# The Plain Man's Pathway to Heaven -- Arthur Dent



## VirginiaHuguenot (Jul 18, 2007)

If anyone is interested, there is one copy of _The Plain Man's Pathway to Heaven_ by Arthur Dent available on Amazon in "used - like new" condition for $20.00. It is normally quite rare these days so act quickly if you want to snag it. (Amazon has another copy for $117.)


----------



## Blueridge Believer (Jul 18, 2007)

Is this the same book the Bunyan speaks about in abounding grace?


----------



## VirginiaHuguenot (Jul 18, 2007)

Blueridge reformer said:


> Is this the same book the Bunyan speaks about in abounding grace?



Yes, indeed!


----------



## tcalbrecht (Jul 18, 2007)




----------



## ADKing (Jul 18, 2007)

A valuable deal indeed! I just came across a reference to him yesterday in a book I am presently reading called "The Precisianist Strain: Disciplinary Religion and Antinomian Backlash in Puritanism to 1638" by TD Bozeman. The author cites this book as a classic example of "disciplinary religion" (aka classic Puritanism!). 

I must admit though, as our brother points out above, I cannot help but think of the "Hitchhiker's Guide to the Galaxy" every time I see his name


----------



## turmeric (Jul 18, 2007)

I saw The Plain Man's Path at the local Christian discount store and burst out laughing. Don't forget your towel!!


----------



## VirginiaHuguenot (Jul 25, 2007)

ADKing said:


> A valuable deal indeed! I just came across a reference to him yesterday in a book I am presently reading called "The Precisianist Strain: Disciplinary Religion and Antinomian Backlash in Puritanism to 1638" by TD Bozeman. The author cites this book as a classic example of "disciplinary religion" (aka classic Puritanism!).



Adam -- How is that book (_The Precisionist Strain_)? I've come across it before and wondered if it was worth getting.


----------



## ADKing (Jul 25, 2007)

VirginiaHuguenot said:


> Adam -- How is that book (_The Precisionist Strain_)? I've come across it before and wondered if it was worth getting.

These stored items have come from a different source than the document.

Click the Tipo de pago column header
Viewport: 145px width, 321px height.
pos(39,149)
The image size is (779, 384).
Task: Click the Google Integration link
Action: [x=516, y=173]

It is one of the standard (modern/secondary source) works on the subject of antinoianism. Bozeman attempts to describe the development of English Puritanism on subjects such as covenant keeping, assurance of salvation, use of the means of grace etc. He attempts to show that English Puritanism was took a "pietistic" turn inward after presbyterian attempts at reform were thwarted under Elizabeth ca. 1580 and appeals to such figures as Greenham. He argues that Greenham's and later Puritanism's approach to the Christian life and spirituality took on an increasingly strict and austere flavor (even borrowing some of its moral teaching from catholic sources--though very much opposed to catholic theology). He tends to find more discontinuity between the Puirtans and early reformation writers (especially Luther) than I personally feel comfortable with. 

In opposition to this he traces the emergence of the antinomian party as represented in England by Eaton and Crisp and then in a subsequent chapter by the Cottonians in Massachusetts. His thesis is that they reacted against this form of piety amd developed a different form of piety by shifting the emphasis away from "what duty God requires of man" back to "free grace". 

My personal evaluation after having recently read several books on this topic is this:
1. It is interesting for the stress it lays on the presbyterian strategy of reform-institutionally in early Elizabethan times and later more teaching/personal reform in later Elizabethan times. There is an interesting historical discussion of this development.
2. Bozeman does not seem very sympathetic to Puritan piety and in my opinion does not represent it accurately enough. Did the Puritans see a condition to the covenant of grace (namely faith)? Yes. But what they also stressed is that God _supplies_ the condition and that makes the covenant of grace gracious! Bozeman lays a heavy emphasis on the former (i.e. conditions) and mentions the other but doesn't give it due weight. Bozeman also makes repeated statements about how strenuous, austere, impossible and oppressive Puritan lifestyles and piety must gave been. Doubtless some people saw it that way even then!! But Bozeman by his emphasis on this fact seems to hint that he agrees. (although he does once mention that the Puritans derived pleasure from this practices--he seems to find this difficult to imagine, though).
3. Bozeman sets up the Puritans this way very strongly in order to show why the antinomian "backlash" was so forceful. In this, I think he is right. Whether or not one agrees with Puritan piety, the antinomians saw it as oppressive, legalistic, etc. I think he fairly characterizes Eaton and Crisp. He also quotes from them extensively to make his point. His treatment of Cotton is quite good and he shows the unique situations that influenced his theology while not imputing all of Anne Hutchinson's errors to him. He attempts to characterize antinomianism as an intentional "contra-puritan" movement. His reading of the primary sources strongly supports this in my opinion. 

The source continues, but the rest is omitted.